Brilliant Minds: 30 Dyslexic Heroes Who Changed Our World by Shannon Meyerkort
Illustrator: Amy Blackwell
Publisher: Affirm Press

Shannon Meyerkort talks to ‘Joy in Books’ at PaperbarkWords about the background to her important book Brilliant Minds: 30 Dyslexic Heroes Who Changed Our World.
My youngest daughter was diagnosed with dyslexia a few years ago, just before she started Year 2. So I did what many parents do and I went looking for a book: I wanted information and then I wanted inspiration. I knew there were many famous people like Richard Branson and Tom Cruise who were vocal about their dyslexia, and I assumed there would be a book that we could read together about other amazing people. When I couldn’t find what I was looking for, I thought, ‘I’m a writer, I will write it myself.’
At first, I just researched people and careers she was interested in at the time: Dav Pilkey the author of Captain Underpants, Pete Conrad the NASA astronaut, actors like Keira Knightley and Jace Norman from the TV show Henry Danger.
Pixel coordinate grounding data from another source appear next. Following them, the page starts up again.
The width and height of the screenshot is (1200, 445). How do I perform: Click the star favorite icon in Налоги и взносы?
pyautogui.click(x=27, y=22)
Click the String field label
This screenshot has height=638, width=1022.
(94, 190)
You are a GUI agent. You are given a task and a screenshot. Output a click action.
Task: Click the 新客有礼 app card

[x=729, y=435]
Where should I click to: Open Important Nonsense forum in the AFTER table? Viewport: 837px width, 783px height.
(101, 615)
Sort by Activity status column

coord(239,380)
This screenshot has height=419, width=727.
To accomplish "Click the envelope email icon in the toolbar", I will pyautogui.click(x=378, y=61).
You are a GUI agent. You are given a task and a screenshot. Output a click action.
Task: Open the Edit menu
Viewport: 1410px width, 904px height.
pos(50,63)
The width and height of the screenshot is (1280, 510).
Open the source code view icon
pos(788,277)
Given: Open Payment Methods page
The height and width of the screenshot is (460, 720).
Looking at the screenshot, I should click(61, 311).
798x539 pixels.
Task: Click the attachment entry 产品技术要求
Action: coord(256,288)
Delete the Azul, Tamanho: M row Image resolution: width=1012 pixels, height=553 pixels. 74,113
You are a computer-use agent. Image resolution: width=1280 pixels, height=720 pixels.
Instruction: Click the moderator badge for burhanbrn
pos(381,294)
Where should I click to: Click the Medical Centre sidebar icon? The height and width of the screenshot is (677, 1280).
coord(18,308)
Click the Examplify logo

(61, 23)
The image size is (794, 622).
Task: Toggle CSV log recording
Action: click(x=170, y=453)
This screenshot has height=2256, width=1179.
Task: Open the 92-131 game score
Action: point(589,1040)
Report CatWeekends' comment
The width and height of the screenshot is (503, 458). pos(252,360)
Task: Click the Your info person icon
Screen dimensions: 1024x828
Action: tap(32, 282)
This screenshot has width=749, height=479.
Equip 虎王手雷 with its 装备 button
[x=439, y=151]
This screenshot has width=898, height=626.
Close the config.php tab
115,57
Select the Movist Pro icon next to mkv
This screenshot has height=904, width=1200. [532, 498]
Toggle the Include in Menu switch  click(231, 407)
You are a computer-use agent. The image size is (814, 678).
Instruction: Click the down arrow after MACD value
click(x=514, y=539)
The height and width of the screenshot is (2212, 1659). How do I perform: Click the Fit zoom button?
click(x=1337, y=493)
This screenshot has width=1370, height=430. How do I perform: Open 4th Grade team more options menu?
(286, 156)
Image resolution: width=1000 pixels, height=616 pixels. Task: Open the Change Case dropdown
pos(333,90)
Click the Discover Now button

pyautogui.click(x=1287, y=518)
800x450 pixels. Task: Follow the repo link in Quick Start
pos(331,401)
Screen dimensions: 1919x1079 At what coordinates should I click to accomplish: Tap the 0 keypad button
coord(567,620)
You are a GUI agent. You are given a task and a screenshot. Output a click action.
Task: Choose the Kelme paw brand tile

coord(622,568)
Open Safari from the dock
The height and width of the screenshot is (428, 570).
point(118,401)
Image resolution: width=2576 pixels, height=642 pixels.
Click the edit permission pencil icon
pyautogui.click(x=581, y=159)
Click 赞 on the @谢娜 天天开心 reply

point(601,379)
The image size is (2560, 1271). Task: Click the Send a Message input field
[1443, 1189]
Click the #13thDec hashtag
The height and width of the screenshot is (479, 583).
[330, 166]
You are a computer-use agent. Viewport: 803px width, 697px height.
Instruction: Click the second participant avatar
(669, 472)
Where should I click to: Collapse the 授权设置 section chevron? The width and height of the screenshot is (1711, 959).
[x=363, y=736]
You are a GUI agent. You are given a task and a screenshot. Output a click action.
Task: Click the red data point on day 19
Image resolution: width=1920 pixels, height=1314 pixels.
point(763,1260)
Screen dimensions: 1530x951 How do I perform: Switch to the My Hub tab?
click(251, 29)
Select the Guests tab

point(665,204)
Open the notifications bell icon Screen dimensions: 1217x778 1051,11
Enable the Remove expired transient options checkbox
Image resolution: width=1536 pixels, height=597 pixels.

I would research their stories online and write short profiles that focussed on their experiences growing up with dyslexia and then how those experiences influenced their successes as adults. I would read them to her at bedtime and then from my ever-growing list of names, ask her who she wanted me to write about next.

Soon I had a database of over 200 names and every job and occupation you could imagine: musicians and singers, athletes and dancers, entrepreneurs and inventors, designers and artists, actors and directors, doctors and scientists, even Princesses and Prime Ministers.
It’s important to note there was not a single occupation missing from that list, and I felt this was an important lesson to share with my daughter: that nothing is beyond the reach of someone with dyslexia. As I often told her, dyslexia might slow you down, but it won’t stop you.
There was a stage when she wanted me to stop telling her the stories. I had found people with dyslexia who had won Pulitzers and Oscars and the Nobel Prize. She was worried that by telling her about these incredible people, I was putting unrealistic expectations on her.
This became a valuable lesson for me, and something parents who buy Brilliant Minds should also keep in mind. I want the book to inspire and reassure, but I don’t want it to add to the stress on children who are already working so much harder than their peers. Not every child with dyslexia will go on to become Prime Minister or win an Academy Award – but neither will every child who doesn’t have dyslexia.
I want every child who opens Brilliant Minds to find a story that motivates them, but it doesn’t shy away from the fact that the school years are hard. Most children who read this book will be right in the thick of it, struggling with a system that sometimes isn’t designed for brains that learn and process differently.
But while each of the thirty stories starts the same – with a child facing an uphill battle – they also end the same, with an adult who found success in a world that is finally beginning to understand just how valuable dyslexic thinking is. It is the journeys between these two points that are varied and astonishing and I am thrilled to be able to share this book with other families.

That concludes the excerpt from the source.